--- start of DATA LINES ---

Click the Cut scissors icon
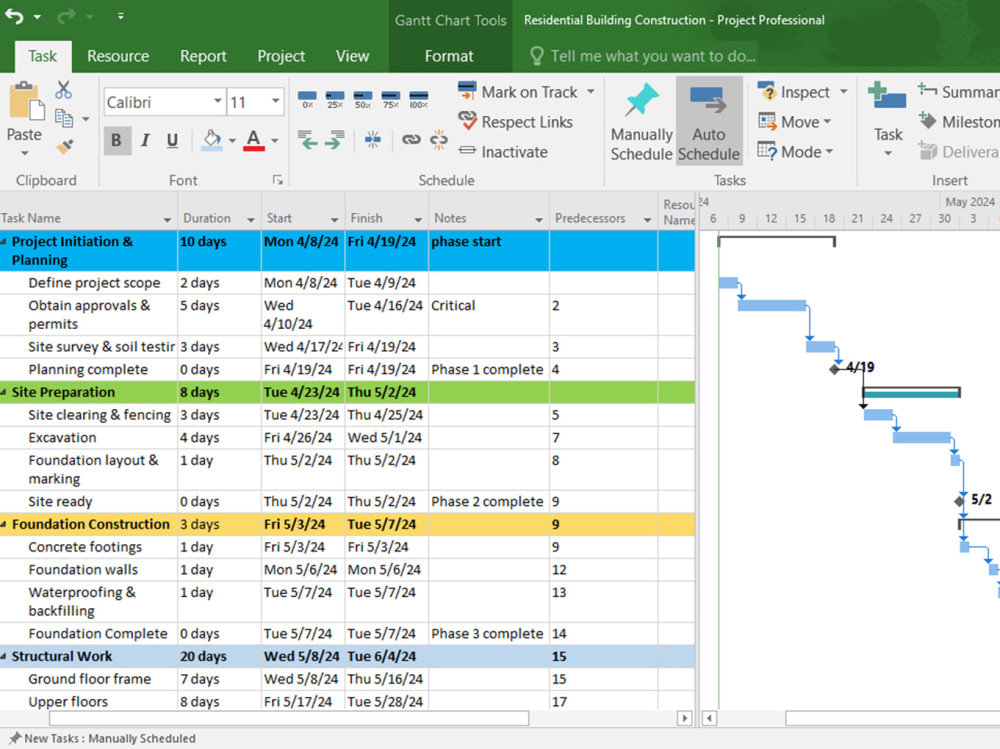The image size is (1000, 749). pos(63,90)
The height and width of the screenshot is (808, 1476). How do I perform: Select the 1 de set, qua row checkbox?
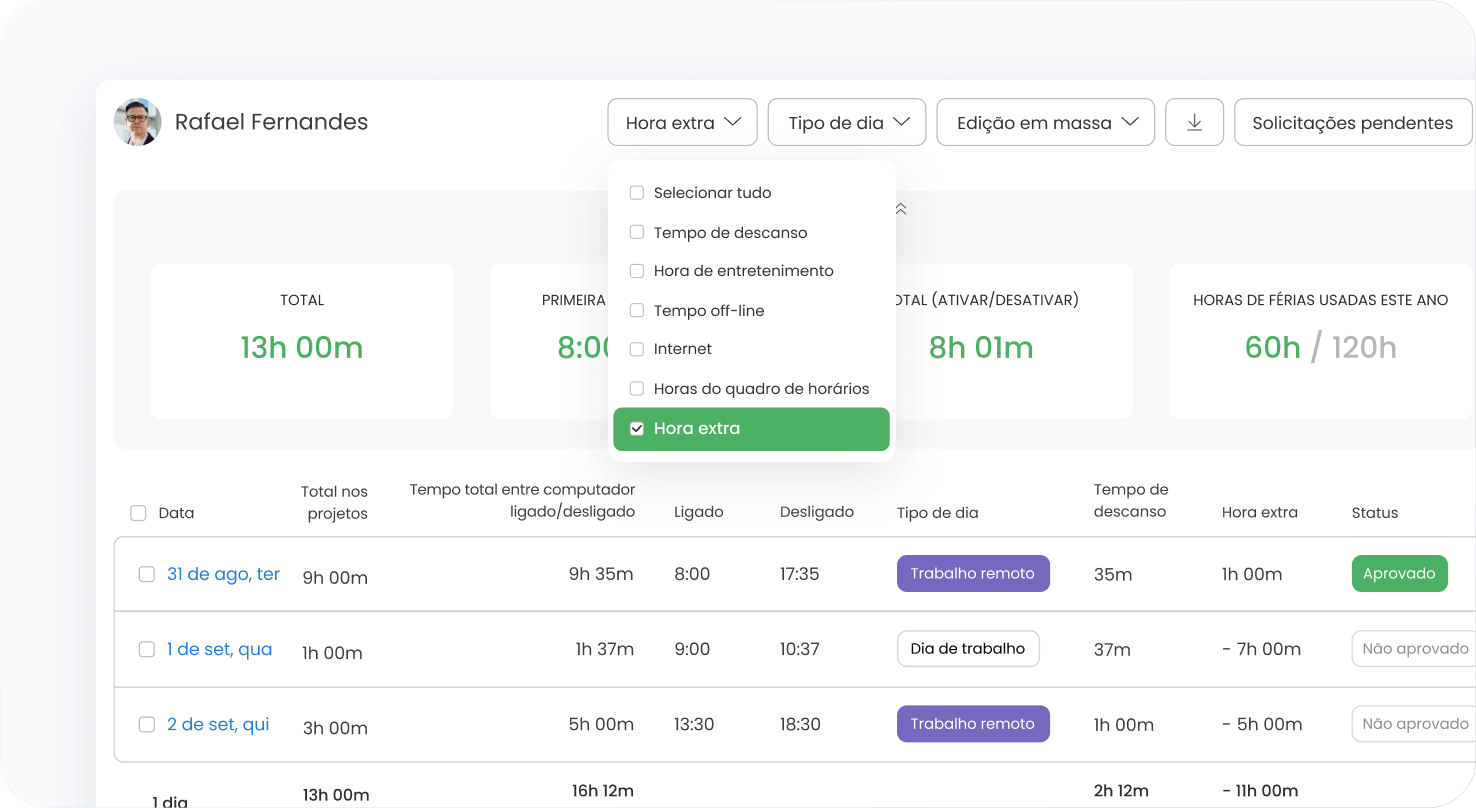[x=146, y=649]
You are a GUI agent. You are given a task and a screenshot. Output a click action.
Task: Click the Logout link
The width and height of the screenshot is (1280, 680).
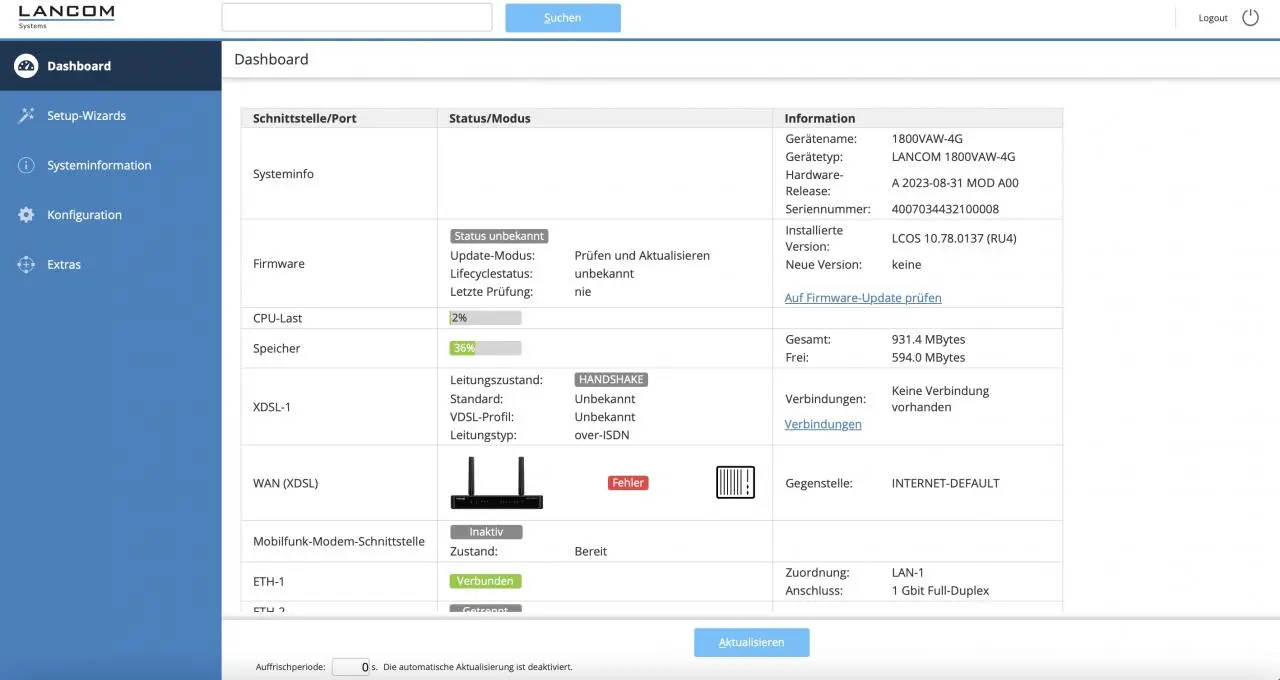coord(1213,18)
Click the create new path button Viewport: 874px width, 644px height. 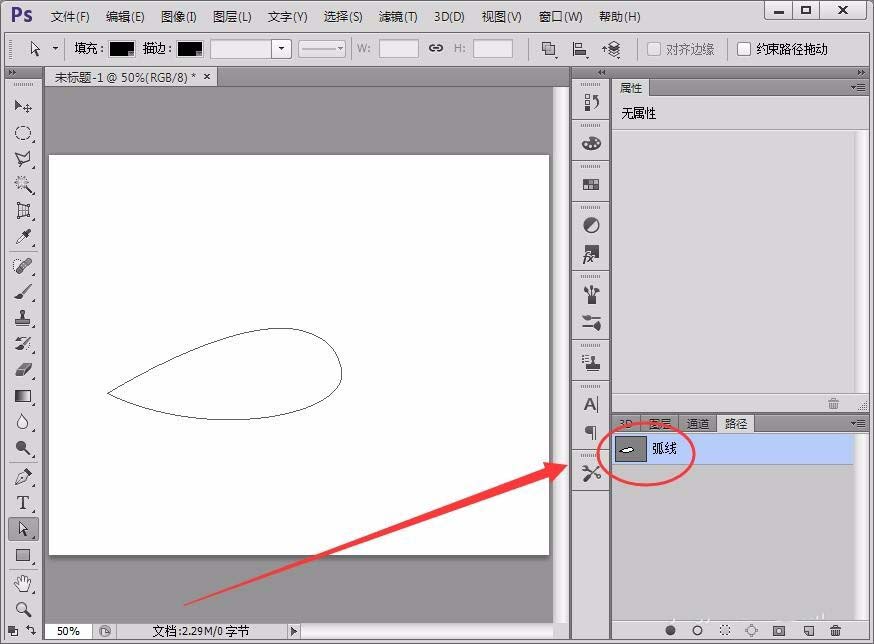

--- end of DATA LINES ---

Pull every line of the records above into your answer without changing a word, and leave out the pictures.

#### [RESULT OF THIS TASK]
Click the Cut scissors icon
The image size is (1000, 749). pos(63,90)
The height and width of the screenshot is (808, 1476). How do I perform: Select the 1 de set, qua row checkbox?
[x=146, y=649]
You are a GUI agent. You are given a task and a screenshot. Output a click action.
Task: Click the Logout link
The width and height of the screenshot is (1280, 680).
coord(1213,18)
Click the create new path button Viewport: 874px width, 644px height. 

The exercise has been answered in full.